Cracked vessels. That is what Professor Cornel West says we are.
West is one of my favourite philosophers. He is brave and exuberant and generous of heart. He concerns himself with our shared humanity, the ties that bind us and the things that keep us apart.
He is fluent and adept at getting his views across; he goes on TV a lot.
Some of his detractors scorn him for that - they say he's more interested in self promotion than the purity of philosophical thought - but I enjoy seeing West talking about the Socratic imperative on late-night talk shows; I like it that he puts it about.
In the last chapter of his autobiography, Brother West, the philosopher considers his own mistakes, the failed marriages, the money troubles, the bad press, and concludes that he's just a cracked vessel like anyone else.
A cracked vessel "trying to keep it funky", he says. I'm not sure I know how to keep it funky. I can't dance, but I think keeping it funky means keeping it real, and keeping it real means remembering that we are vessels, and in every vessel, however ornate, there are cracks. Taken as a whole, our cracks are myriad, of course.

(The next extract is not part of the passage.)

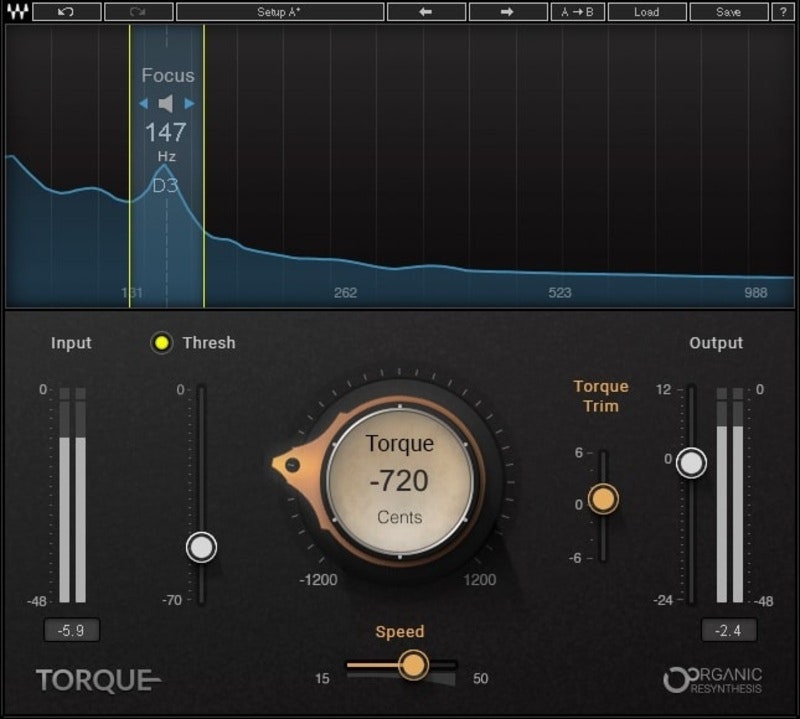
Task: Select the 147 Hz focus frequency value
Action: 166,132
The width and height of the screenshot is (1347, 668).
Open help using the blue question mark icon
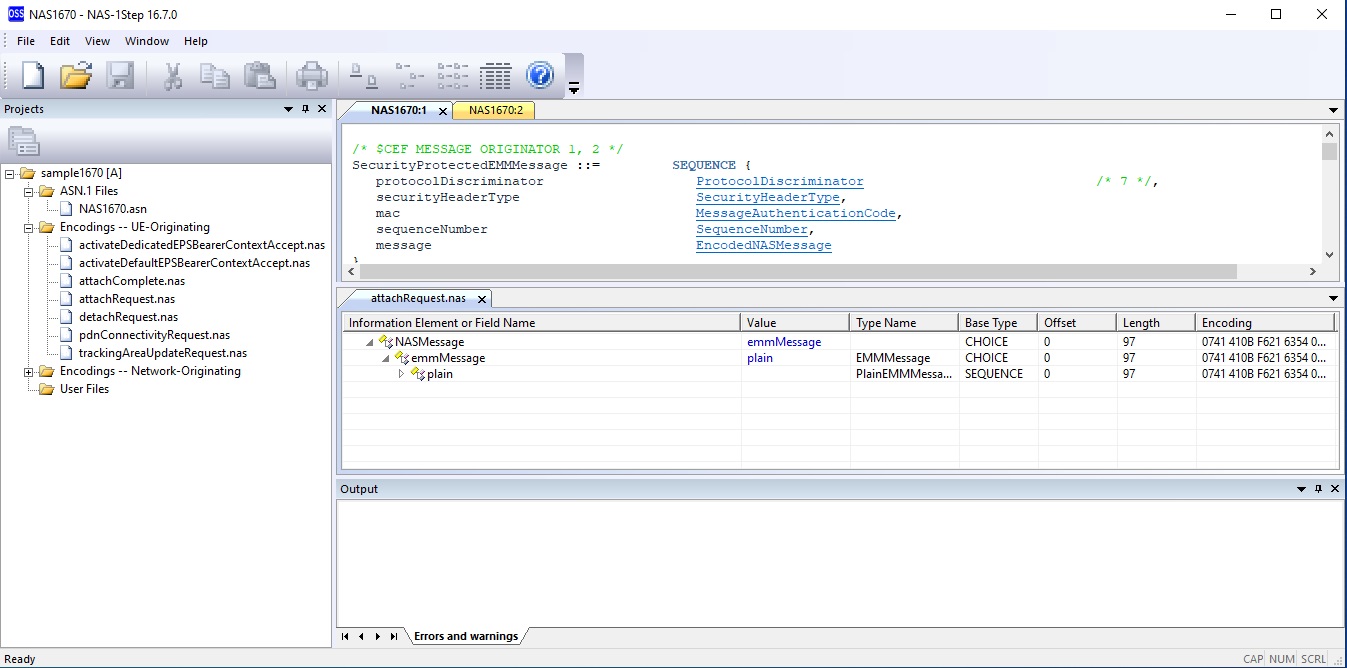click(x=540, y=75)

Impatience, intolerance, bitchiness, an inability to keep it in one's pants. Pride, greed, cruelty, gluttony, lust for power. All the big stuff, all the juicy stuff, the stuff that looks meaty written down.
These base instincts are not only a part of our humanity, they define it. So goes the cliche. For those who make sense of life through stories, they are an invaluable component of the narrative, the decision (or otherwise) to act on a selfish motive is a reliable fulcrum for just about any plot.
Certainly, the Greeks knew this. The Classical tradition of hubris was there even before the Christians came up with original sin. We are human, then, and as such we are cracked vessels - we possess hubris, we make mistakes.
So say West, Shakespeare and the Greeks. Which brings us, naturally, to Charlie Sheen.
Sheen, a funny man, handsome once. Until recently, the highest-paid actor on TV. Sheen says he's winning, chalking up runs in his underwear, kicking it across the board. And certainly the spectacle of Sheen calling out his producers on camera - savaging the cynical hands that feed him so publicly, so fearlessly, so absolutely stark-raving, straws-in-your-hair crazily - was one to behold. It's not every day you get to see the richest actor on television going rogue in the exact medium he commands.
For sheer entertainment value that was hard to beat; certainly it provided us all with some post-earthquake light relief. There is a problem though, with Sheen's latest show.
For viewers of any momentous spectacle the thrill is in the moment of realisation, when you grasp what is before you, when the full import of it knocks you flat.
For me that was in the first 20 seconds of watching Sheen's first television interview last weekend - making sense of the wizened features, the warlock talk, the oddly shrunken skull.
As these elements coalesced into one image, I realised the full import of what I was seeing - I was party to a crackhead in full flight.
I confess I was thrilled. This does not reflect well on me.
It was a nasty, voyeuristic kind of thrill. Peeping at a drug addict; a new televisual low. I've seen crackheads before, obviously, but I've never seen a famous one. Well, not one who's been on Two and a Half Men.
So Sheen talked, and I listened. And such talk! Warlocks, goddesses, Vatican assassins, strafing runs.
It was as though he'd spent the last few weeks holed up somewhere playing Dungeons and Dragons on meth. It was enthralling, poetic, completely mad.
I watched a few of those videos but after a while I couldn't watch anymore. I felt a bit sick, to be honest. As fluent as he comes across, the man is clearly as addled as they come. Past some point after which the brain chemistry is sadly rearranged.
His ravings have been linked to the world over but he's still as twitchy and wall-eyed as any addict you'll meet, with the same litany of trouble and failures that follow an addict around. Rich and famous he may be, Sheen is a man who has attacked women.
He is a father whose young children have been taken away from him, an addict spiralling down.
Besides hubris, pity and terror is the only thing I remember from studying the Greek tragedians. The Aristotelian idea that for drama to effect catharsis, it must produce pity and terror.
Sheen is an odd sort of vessel for catharsis, plenty cracked though he may be, but it is through him that we are purging our own emotions - pity for him, maybe; for ourselves, definitely.
It is impossible to watch the disintegration of another human being without feeling the terror of what we may become. "Alas, poor Sheen, we knew him." He's our 21st-century viral version of Yorick's shrivelled skull.